Neither of these schemes are meant to identify specific users for a
survey. The goal of these tools is merely to limit access to surveys
so that they can be taken only by people who are supposed to take the
survey.

### Token Access

The token scheme requires the survey administrators to generate a pool
of tokens for the survey. These can then be distributed out to survey
participants. It is best that whoever is doing this distribution does
not retain a list of which tokens are sent to which users, since that
information could potentially be used by someone with database access
to identify people who have not taken the survey.

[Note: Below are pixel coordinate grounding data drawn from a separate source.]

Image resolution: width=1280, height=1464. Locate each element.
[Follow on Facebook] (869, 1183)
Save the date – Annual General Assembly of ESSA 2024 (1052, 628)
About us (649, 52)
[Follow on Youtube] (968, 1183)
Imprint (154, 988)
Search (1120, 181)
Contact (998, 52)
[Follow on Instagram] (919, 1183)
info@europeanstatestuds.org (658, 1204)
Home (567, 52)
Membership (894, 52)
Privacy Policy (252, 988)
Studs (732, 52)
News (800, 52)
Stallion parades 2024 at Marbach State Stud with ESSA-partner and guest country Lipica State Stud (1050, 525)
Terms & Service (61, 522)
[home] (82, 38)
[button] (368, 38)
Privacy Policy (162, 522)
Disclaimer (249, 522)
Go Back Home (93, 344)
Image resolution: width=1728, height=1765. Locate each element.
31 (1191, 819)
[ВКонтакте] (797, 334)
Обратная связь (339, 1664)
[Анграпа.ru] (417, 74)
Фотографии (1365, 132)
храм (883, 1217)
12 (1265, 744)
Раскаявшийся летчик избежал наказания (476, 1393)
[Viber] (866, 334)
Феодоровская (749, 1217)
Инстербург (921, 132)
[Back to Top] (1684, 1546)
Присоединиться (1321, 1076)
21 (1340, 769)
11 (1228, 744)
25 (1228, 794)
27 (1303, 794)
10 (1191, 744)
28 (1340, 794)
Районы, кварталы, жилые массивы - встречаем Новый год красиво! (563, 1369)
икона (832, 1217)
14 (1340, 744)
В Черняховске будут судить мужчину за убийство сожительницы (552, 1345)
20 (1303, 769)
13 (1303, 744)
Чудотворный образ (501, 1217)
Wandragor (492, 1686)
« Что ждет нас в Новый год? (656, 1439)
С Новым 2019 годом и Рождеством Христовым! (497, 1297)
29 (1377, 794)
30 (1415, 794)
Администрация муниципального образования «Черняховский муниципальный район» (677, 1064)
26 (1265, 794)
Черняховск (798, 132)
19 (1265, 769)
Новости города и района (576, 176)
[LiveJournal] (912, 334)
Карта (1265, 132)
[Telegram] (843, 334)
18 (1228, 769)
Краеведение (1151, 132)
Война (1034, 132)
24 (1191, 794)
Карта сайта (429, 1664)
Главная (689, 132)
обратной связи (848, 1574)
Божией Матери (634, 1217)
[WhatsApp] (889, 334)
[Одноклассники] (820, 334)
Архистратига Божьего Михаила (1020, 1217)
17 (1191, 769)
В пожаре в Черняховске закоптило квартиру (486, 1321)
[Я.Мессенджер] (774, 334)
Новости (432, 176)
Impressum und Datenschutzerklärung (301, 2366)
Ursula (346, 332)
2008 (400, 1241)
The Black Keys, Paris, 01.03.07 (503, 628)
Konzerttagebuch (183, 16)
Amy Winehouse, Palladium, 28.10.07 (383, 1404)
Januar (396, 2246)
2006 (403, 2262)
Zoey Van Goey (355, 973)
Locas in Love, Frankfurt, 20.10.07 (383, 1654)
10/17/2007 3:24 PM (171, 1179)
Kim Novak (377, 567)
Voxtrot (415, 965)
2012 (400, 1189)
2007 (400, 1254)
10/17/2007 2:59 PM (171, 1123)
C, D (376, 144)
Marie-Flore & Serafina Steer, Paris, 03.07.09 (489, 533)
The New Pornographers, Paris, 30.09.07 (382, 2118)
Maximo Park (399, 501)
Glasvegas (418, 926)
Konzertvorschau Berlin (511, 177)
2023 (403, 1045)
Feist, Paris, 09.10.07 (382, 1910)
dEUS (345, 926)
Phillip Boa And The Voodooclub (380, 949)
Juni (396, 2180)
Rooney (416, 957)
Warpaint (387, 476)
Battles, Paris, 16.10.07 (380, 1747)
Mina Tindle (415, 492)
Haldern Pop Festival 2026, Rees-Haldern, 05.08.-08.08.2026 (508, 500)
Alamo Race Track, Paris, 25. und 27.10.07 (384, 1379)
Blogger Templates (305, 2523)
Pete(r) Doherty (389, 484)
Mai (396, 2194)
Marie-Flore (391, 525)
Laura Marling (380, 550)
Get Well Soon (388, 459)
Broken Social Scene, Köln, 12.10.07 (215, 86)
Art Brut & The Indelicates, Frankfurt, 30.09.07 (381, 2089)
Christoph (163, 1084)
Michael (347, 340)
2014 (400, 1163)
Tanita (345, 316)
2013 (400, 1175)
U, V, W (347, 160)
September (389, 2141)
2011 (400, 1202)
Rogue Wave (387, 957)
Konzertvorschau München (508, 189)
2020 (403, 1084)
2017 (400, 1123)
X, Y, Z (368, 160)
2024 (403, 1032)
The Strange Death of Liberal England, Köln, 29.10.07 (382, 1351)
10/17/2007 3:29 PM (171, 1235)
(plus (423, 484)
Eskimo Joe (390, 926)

To generate tokens, an administrator can send a GET or POST request to
`/surveys/SURVEY-NAME/token` and this will generate a token linked to
the survey and return a URL that can be given to a single user for
taking the survey. This endpoint can be called to return a batch of
tokens by appending a `n=` argument to the request. Here is an example
of calling it on a development instance running on localhost.

```shell
curl --user ${SURVEY_ADMIN_USER}:${SURVEY_ADMIN_PASSWORD} http://localhost:3000/surveys/sample-survey/token\?n\=10

http://localhost:3000/surveys/sample-survey?token=z9OJSmzFZcKWDpXlnt1LPA
http://localhost:3000/surveys/sample-survey?token=wE-gRGcI0ayHH3Q8qW5MtA
http://localhost:3000/surveys/sample-survey?token=Hi59JzRPbXOAN9Mu2876sg
http://localhost:3000/surveys/sample-survey?token=FU7bwF29kKqcV-27lAIfCQ
http://localhost:3000/surveys/sample-survey?token=Wm-pvsfkr20y-pGALiYjuw
http://localhost:3000/surveys/sample-survey?token=FmOml8wTKJo7mHAjf_8y8A
http://localhost:3000/surveys/sample-survey?token=xKquRdHvi0YpJ2iADxpZpw
http://localhost:3000/surveys/sample-survey?token=PHPd_SW5i-AzZaIUscl13w
http://localhost:3000/surveys/sample-survey?token=iqQPTzQ21pdEaKjROb6Ozw
http://localhost:3000/surveys/sample-survey?token=C7Zg2J_1nyFpW-dWms-gNQ
```

Once a user uses this URL to fill out the survey, the token will be
revoked and the URL will not work again. This means that the same URL
should not be given to several users. The token is only used for
access and does not identify a respondent in any way. There is no
issue with generating many extra tokens that aren't used, and tokens
can be generated at any time when a survey is active. To close access
to a survey, all tokens can be revoked by an administrator.

``` shell
curl --user ${SURVEY_ADMIN_USER}:${SURVEY_ADMIN_PASSWORD} http://localhost:3000/surveys/sample-survey/revoke
```

Tokens are generated by the `SurveyToken` model using Ruby's
`SecureRandom` class for generating random tokens using system
libraries for randomness and entropy. Currently, each token is a
16-byte random number meaning there is a 1 in 3.40282367x10^38 chance
of guessing a token. All of this does assume the `SecureRandom`
library has no issues that weaken random number generation.

### HTTP Authentication

Alternatively, you can specify that the tool should use blanket HTTP
authentication to protect the survey form. This requires you to add 2-3
fields to the survey YAML to indicate that you want to use HTTP
authentication:

``` yaml
access:
    type: http_auth
    user: <username>
    password: <password>
```

This will then require HTTP authentication for users to access /
submit the surveys. There are a few caveats to this approach:

* It is up to you to use a sufficiently secure password.
* Since the same credentials are shared across all users, there is
  nothing to prevent ballot-box stuffing.
* Surveys must be set `active: false` and redeployed to disable HTTP
  auth-protected surveys since it does not rely on access tokens

## Notes on Survey Construction

- I am not a lawyer. Neither is this application. Just because you
  _can_ use this program to create a survey for people like employees or
  students, this application doesn't grant you the legal or moral right
  to do so. Please consult with the appropriate people first.
- Whenever possible, users should be presented with an option to
  explicitly decline to answer. Users always have the option of silently
  declining by not selecting any choice, but those rejections are simply
  not counted vs. an active decline
- Intersections should be used sparingly and in such a way that a
  specific subpopulation can not be used to deanonymize survey
  respondents.
- Administrators could conceivably forge responses/stuff ballot
  boxes/over-represent certain individuals by minting as many tokens as
  they wanted. This is not a tool for elections.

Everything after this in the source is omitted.